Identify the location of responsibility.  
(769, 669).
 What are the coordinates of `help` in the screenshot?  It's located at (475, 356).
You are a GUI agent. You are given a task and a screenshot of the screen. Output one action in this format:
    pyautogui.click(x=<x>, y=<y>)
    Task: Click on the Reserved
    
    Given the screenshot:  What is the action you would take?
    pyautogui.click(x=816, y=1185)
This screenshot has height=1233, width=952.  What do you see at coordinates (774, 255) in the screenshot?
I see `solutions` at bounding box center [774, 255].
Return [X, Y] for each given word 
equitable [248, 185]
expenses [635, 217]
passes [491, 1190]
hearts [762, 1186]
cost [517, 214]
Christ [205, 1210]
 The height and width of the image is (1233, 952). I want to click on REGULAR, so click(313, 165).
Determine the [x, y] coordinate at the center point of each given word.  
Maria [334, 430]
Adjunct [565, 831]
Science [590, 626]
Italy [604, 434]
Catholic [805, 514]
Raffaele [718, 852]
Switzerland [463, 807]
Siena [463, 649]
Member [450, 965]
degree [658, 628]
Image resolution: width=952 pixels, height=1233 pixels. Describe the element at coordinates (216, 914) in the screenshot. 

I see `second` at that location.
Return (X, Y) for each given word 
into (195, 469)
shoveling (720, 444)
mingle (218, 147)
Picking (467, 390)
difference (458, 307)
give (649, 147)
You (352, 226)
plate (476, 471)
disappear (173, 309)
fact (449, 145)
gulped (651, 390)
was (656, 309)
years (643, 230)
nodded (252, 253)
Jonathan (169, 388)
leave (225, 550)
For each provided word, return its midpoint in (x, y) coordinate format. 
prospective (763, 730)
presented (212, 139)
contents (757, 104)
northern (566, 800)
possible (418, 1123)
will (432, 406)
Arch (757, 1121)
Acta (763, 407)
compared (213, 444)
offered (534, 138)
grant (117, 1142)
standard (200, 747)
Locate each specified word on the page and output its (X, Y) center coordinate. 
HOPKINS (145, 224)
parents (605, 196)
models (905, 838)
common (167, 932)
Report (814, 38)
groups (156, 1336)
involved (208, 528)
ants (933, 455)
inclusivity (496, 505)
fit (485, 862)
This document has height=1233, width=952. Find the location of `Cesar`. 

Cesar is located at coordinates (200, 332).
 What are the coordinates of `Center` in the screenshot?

****

WHAT YOU HAVE TO DO: Please rewrite the lines as a numbered list, from the line containing "You (352, 226)" through the last line, leaving out any blank lines.

THE REPLY:
1. You (352, 226)
2. plate (476, 471)
3. disappear (173, 309)
4. fact (449, 145)
5. gulped (651, 390)
6. was (656, 309)
7. years (643, 230)
8. nodded (252, 253)
9. Jonathan (169, 388)
10. leave (225, 550)
11. For each provided word, return its midpoint in (x, y) coordinate format. 
12. prospective (763, 730)
13. presented (212, 139)
14. contents (757, 104)
15. northern (566, 800)
16. possible (418, 1123)
17. will (432, 406)
18. Arch (757, 1121)
19. Acta (763, 407)
20. compared (213, 444)
21. offered (534, 138)
22. grant (117, 1142)
23. standard (200, 747)
24. Locate each specified word on the page and output its (X, Y) center coordinate. 
25. HOPKINS (145, 224)
26. parents (605, 196)
27. models (905, 838)
28. common (167, 932)
29. Report (814, 38)
30. groups (156, 1336)
31. involved (208, 528)
32. ants (933, 455)
33. inclusivity (496, 505)
34. fit (485, 862)
35. This document has height=1233, width=952. Find the location of `Cesar`. 
36. Cesar is located at coordinates (200, 332).
37.  What are the coordinates of `Center` in the screenshot?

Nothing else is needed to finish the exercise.